> What you have to do
Rewrite the items below with "insider link" replaced by "insider page" and everything else left unchanged. Omit the pictures from your version.

> Data extract

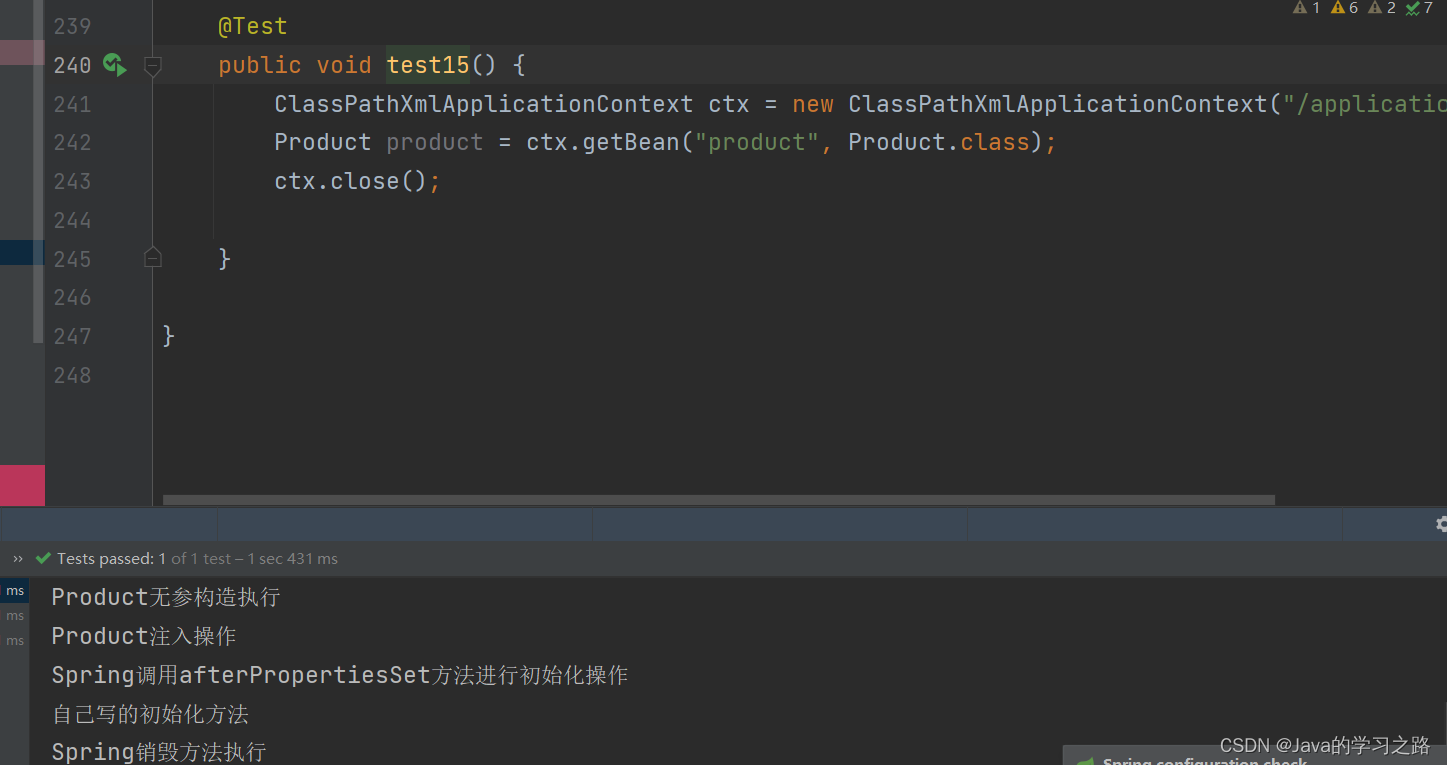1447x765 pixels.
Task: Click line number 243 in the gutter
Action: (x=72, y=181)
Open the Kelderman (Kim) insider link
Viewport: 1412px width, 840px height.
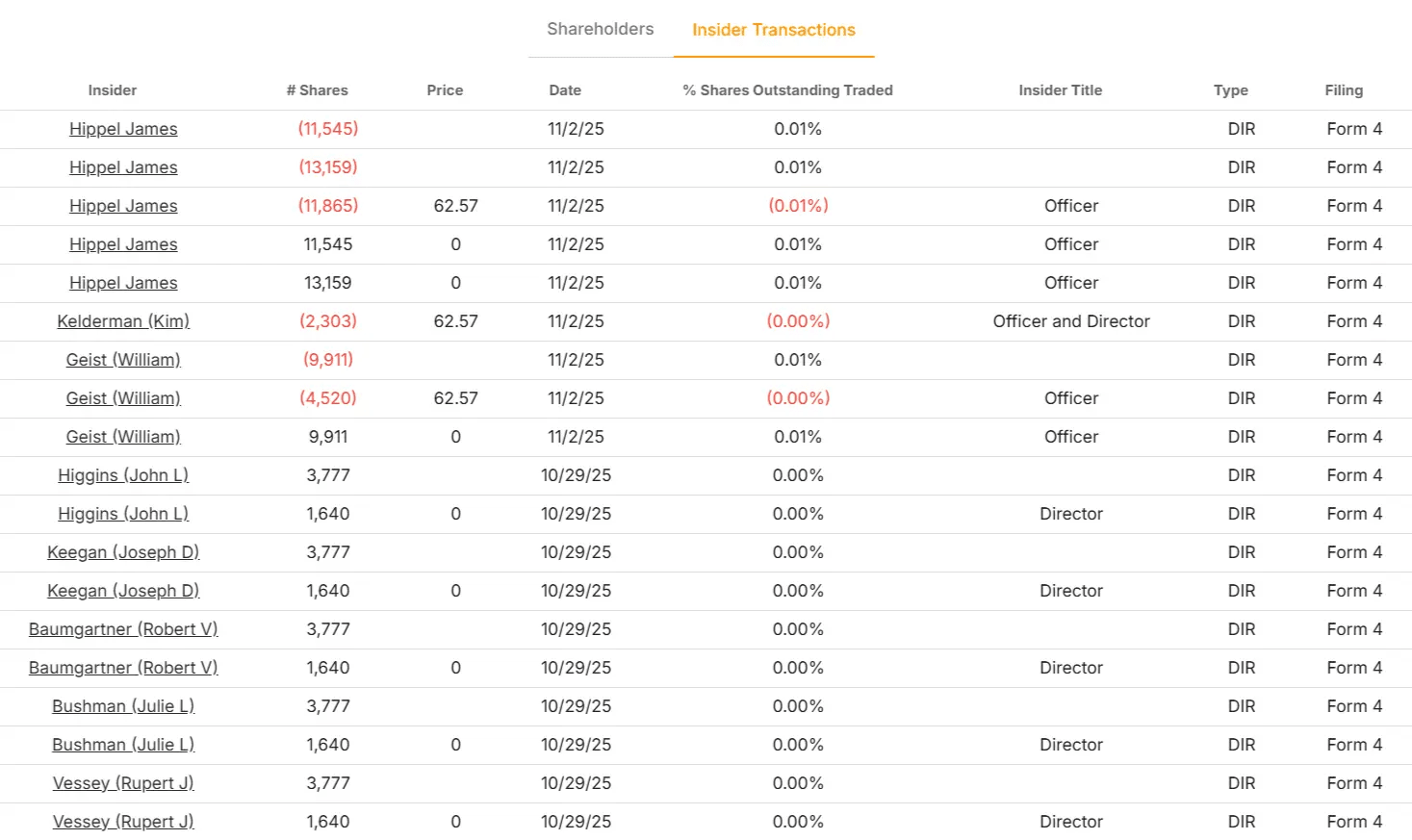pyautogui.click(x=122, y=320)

> Written solution
1447x765 pixels.
Task: Click line number 243 in the gutter
Action: (x=72, y=181)
Open the Kelderman (Kim) insider page
Viewport: 1412px width, 840px height.
pyautogui.click(x=122, y=320)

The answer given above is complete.